Journal d'un intellectuel en chômage
De 1930 à 1933, à peine arrivé à Paris, Denis de Rougemont assure la direction littéraire des éditions Je sers (qui publiaient entre autres Soren Kierkegaard et Nicolas Berdiaeff). La faillite de ces éditions fin 1933 le contraint à deux ans de chômage, de 27 à 29 ans, qu'il passera en grande partie à l'île de Ré.
Il y rédige un journal non-intime, un journal des choses et des idées d'un jeune homme qui vient de quitter Paris faute de travail et d'argent et qui réfléchit en profondeur sur la société et sur lui-même.
Si il appartenait à la mouvance des non-conformistes des années 30 qui souhaitait une révolution différente de celle soviétique, il n'y a rien de proprement politique dans ce journal. Après avoir vécu à Paris un rôle d'intellectuel qui fait le lien entre l'Histoire contemporaine de son pays et le peuple, il souhaite comprendre ce rôle en profondeur. Il tente ainsi surtout d'apporter des réponses neuves à ce qu'est « le peuple », ce qu'est le chômage et comment vivre dans la précarité.

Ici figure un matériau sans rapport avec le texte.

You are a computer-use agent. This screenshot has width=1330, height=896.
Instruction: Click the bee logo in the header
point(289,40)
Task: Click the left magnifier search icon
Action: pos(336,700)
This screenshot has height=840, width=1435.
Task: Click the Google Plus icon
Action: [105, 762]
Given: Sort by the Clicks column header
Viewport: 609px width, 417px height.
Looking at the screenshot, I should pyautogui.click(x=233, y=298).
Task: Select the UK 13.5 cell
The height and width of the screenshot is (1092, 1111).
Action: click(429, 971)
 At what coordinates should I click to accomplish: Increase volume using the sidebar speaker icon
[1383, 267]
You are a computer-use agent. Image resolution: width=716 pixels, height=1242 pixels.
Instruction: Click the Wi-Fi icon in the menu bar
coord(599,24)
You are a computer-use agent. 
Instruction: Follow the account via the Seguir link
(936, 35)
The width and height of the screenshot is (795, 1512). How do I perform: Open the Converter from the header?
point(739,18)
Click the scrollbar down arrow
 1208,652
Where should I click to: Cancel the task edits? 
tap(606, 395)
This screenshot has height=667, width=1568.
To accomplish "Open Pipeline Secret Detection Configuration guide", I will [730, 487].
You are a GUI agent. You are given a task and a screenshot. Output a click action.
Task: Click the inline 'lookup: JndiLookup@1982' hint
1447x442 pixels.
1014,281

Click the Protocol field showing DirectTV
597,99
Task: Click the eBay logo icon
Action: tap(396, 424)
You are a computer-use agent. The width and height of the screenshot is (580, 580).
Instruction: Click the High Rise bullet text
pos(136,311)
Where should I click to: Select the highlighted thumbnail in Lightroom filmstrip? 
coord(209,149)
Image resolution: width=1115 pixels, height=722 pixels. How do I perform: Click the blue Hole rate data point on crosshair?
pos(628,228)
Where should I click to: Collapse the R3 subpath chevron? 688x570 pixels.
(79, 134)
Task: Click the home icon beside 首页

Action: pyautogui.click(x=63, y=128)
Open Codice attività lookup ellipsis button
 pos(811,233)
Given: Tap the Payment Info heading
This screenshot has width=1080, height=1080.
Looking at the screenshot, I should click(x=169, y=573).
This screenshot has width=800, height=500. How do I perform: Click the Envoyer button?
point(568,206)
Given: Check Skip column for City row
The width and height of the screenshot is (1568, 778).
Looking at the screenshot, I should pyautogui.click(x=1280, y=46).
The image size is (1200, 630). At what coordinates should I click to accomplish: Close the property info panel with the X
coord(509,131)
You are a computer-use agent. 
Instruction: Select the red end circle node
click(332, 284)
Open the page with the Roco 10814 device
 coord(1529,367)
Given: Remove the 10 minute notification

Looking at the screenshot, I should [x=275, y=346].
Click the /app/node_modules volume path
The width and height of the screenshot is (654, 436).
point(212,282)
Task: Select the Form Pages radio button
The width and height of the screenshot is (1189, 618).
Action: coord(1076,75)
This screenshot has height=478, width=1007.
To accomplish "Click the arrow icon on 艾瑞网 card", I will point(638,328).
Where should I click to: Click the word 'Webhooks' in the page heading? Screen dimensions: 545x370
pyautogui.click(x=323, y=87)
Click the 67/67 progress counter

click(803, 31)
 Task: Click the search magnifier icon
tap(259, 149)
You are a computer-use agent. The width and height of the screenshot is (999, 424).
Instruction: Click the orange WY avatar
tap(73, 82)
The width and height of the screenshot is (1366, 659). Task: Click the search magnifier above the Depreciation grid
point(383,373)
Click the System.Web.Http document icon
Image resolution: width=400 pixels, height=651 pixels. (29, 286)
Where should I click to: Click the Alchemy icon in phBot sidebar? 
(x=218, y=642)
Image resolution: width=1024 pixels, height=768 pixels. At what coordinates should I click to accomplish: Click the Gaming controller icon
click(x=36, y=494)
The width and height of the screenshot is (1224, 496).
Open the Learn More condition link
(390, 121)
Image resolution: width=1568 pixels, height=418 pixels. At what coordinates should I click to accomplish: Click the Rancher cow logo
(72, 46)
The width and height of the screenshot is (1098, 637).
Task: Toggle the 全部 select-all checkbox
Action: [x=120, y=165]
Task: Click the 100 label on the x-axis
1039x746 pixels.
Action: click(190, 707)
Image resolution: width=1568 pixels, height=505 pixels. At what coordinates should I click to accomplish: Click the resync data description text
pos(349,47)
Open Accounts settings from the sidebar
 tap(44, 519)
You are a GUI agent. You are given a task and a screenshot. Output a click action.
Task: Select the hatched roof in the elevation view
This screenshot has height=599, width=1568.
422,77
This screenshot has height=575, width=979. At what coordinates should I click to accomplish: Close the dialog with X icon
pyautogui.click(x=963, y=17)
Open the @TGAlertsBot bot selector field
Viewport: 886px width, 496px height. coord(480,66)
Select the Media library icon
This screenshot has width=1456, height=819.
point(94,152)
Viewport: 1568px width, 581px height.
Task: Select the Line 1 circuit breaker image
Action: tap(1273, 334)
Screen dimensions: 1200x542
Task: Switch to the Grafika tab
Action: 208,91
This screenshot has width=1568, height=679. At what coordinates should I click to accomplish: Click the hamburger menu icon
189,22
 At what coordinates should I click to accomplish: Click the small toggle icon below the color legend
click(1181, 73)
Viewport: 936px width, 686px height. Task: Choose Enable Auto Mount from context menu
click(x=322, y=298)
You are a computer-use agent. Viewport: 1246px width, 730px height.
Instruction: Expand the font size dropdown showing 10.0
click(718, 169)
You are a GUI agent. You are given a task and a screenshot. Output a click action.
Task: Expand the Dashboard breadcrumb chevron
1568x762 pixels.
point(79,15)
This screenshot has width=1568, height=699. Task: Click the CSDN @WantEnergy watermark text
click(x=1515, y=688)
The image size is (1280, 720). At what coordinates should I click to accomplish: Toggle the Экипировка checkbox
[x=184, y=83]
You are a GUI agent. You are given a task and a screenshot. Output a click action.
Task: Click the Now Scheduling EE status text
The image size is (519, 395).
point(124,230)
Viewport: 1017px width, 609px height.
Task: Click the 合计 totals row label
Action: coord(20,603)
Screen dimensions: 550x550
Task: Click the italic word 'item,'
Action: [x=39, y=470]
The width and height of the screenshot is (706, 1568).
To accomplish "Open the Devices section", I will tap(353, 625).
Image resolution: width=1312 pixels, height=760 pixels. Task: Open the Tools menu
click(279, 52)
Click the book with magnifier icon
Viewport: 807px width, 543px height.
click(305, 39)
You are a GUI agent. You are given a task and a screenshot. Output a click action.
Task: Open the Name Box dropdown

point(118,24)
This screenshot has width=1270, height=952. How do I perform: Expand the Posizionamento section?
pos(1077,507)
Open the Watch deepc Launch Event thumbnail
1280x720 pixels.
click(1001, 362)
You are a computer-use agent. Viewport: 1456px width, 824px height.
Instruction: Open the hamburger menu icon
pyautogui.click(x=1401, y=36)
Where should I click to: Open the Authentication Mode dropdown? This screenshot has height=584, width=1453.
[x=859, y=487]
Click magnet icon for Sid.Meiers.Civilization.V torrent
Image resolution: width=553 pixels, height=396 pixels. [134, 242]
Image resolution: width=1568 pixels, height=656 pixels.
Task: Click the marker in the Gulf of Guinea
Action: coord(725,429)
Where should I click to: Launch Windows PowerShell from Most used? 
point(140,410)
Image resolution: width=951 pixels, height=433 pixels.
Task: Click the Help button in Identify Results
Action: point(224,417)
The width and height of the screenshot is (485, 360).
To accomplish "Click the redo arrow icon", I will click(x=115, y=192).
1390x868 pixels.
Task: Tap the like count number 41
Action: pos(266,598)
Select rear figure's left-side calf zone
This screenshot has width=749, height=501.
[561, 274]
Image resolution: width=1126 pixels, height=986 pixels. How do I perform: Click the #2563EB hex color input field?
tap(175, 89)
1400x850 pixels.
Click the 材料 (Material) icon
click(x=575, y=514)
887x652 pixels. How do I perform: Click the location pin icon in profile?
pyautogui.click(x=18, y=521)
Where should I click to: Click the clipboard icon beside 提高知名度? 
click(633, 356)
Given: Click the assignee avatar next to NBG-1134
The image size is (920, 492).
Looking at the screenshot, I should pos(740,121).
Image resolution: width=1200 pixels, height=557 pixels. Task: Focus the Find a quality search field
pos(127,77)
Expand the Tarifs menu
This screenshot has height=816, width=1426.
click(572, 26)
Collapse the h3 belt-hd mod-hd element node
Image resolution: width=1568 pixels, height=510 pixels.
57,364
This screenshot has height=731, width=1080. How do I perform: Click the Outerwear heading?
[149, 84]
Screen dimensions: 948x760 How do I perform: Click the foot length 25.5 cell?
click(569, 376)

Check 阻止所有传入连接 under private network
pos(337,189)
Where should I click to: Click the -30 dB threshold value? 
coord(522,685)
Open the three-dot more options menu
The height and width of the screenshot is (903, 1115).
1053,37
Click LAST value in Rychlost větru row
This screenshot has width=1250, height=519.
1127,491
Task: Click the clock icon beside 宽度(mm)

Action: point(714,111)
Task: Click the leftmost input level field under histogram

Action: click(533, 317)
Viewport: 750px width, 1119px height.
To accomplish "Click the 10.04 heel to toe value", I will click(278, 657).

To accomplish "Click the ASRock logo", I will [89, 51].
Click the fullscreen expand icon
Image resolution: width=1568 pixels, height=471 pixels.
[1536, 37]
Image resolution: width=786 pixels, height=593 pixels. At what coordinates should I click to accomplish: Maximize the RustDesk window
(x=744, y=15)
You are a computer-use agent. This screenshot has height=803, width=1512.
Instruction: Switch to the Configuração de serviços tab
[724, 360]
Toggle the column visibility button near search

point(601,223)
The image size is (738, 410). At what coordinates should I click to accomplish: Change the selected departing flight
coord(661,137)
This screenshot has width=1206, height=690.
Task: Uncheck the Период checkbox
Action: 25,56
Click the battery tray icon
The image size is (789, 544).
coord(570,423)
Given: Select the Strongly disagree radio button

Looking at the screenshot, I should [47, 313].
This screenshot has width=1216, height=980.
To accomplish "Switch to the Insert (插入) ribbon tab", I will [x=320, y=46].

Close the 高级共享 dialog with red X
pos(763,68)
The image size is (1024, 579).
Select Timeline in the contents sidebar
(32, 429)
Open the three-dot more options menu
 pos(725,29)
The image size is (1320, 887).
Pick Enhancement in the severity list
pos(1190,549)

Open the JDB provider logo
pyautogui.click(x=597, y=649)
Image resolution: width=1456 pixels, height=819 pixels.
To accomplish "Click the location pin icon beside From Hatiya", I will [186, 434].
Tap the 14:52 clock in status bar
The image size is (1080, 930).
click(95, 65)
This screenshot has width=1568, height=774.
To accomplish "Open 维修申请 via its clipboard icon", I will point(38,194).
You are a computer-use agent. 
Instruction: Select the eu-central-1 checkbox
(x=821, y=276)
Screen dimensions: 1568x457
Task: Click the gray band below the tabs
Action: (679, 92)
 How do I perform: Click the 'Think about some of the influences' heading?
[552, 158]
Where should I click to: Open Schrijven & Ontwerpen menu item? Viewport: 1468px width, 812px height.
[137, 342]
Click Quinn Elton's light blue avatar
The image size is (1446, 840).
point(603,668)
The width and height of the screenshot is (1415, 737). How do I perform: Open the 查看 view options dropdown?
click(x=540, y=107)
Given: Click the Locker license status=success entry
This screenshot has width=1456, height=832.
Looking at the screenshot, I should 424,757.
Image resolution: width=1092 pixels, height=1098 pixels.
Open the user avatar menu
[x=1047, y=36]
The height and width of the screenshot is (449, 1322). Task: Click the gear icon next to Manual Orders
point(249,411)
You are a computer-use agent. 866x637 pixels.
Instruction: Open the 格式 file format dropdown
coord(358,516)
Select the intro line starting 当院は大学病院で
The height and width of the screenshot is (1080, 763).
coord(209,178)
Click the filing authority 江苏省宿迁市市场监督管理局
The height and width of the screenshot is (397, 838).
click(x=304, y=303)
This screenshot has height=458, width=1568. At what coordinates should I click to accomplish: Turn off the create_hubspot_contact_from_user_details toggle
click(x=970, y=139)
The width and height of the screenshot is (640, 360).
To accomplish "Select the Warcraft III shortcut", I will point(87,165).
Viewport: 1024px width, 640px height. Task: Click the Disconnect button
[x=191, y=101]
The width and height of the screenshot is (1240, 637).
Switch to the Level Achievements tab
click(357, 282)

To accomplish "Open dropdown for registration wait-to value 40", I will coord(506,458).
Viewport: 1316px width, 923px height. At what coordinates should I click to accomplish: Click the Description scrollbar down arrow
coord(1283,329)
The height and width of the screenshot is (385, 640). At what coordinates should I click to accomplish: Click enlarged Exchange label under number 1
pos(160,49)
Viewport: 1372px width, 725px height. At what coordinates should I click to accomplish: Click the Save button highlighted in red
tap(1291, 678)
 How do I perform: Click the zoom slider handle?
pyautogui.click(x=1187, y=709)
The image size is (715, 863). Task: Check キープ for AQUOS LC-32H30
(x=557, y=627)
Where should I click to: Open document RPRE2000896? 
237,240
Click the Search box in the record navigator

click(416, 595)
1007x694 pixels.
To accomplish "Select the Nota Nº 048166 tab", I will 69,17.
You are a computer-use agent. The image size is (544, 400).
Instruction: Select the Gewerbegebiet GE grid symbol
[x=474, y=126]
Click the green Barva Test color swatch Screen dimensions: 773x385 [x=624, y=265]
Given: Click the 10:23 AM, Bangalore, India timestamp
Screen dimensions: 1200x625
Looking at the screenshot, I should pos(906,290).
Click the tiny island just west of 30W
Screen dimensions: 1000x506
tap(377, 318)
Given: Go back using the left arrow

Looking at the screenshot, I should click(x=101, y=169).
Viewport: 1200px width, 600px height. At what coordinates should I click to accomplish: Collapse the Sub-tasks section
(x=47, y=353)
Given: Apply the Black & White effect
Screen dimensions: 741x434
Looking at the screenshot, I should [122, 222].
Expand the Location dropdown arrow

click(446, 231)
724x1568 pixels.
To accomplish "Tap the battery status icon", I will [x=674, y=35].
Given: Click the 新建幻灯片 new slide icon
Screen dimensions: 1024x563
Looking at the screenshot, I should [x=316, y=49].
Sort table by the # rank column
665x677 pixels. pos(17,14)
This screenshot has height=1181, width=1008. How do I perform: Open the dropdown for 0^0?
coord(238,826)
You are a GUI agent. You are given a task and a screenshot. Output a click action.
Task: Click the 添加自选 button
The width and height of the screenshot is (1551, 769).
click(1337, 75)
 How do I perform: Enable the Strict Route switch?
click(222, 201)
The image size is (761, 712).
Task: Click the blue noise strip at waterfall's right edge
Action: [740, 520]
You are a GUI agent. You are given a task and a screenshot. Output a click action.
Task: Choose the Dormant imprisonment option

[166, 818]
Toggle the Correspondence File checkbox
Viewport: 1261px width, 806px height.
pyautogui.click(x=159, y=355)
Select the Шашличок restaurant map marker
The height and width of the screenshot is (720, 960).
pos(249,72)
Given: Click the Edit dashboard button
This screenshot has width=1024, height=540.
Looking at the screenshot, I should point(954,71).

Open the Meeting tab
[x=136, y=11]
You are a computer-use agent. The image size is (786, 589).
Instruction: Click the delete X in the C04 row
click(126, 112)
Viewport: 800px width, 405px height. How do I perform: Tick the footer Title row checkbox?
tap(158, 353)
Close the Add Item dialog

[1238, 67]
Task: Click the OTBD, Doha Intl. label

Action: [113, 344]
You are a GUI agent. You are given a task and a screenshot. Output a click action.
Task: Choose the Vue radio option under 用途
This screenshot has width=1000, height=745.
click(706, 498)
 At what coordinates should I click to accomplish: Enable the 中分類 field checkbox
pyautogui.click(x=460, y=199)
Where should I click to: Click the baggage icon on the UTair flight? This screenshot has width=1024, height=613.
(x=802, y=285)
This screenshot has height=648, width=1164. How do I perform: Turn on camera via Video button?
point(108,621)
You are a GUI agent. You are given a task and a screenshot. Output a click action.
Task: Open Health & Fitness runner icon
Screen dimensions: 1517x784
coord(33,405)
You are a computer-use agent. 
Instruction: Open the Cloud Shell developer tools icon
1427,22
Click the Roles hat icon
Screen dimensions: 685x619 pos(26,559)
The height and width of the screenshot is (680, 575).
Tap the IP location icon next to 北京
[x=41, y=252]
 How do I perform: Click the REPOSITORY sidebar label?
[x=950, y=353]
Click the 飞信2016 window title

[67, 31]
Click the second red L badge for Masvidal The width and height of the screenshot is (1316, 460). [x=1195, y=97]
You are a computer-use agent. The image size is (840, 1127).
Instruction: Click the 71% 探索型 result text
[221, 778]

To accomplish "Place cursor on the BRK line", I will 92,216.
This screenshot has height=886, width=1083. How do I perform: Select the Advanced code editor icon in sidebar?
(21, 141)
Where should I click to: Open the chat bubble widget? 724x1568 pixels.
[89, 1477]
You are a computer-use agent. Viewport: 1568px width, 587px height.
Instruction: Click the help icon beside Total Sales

Ses questionnements tournent donc autour du chômage, mais aussi de l'anti-intellectualisme, de l'apathie face à la culture, des façons de vivre et de penser des ouvriers, des paysans et les commerçants. Il aborde aussi des questions plus personnelles sur le paradoxe de sa situation et de ses inspirations en temps qu'écrivain. Il est au chômage mais il travaille et il écrit sur des gens qui risquent de ne pas pouvoir ou vouloir le lire.
« ce journal n'aura rien d'intime. J'ai à gagner ma vie, non pas à la regarder. Toutefois, noter les faits précis qui me paraîtront frappants ici ou là, c'est une sorte de contrôle amusant et utile. »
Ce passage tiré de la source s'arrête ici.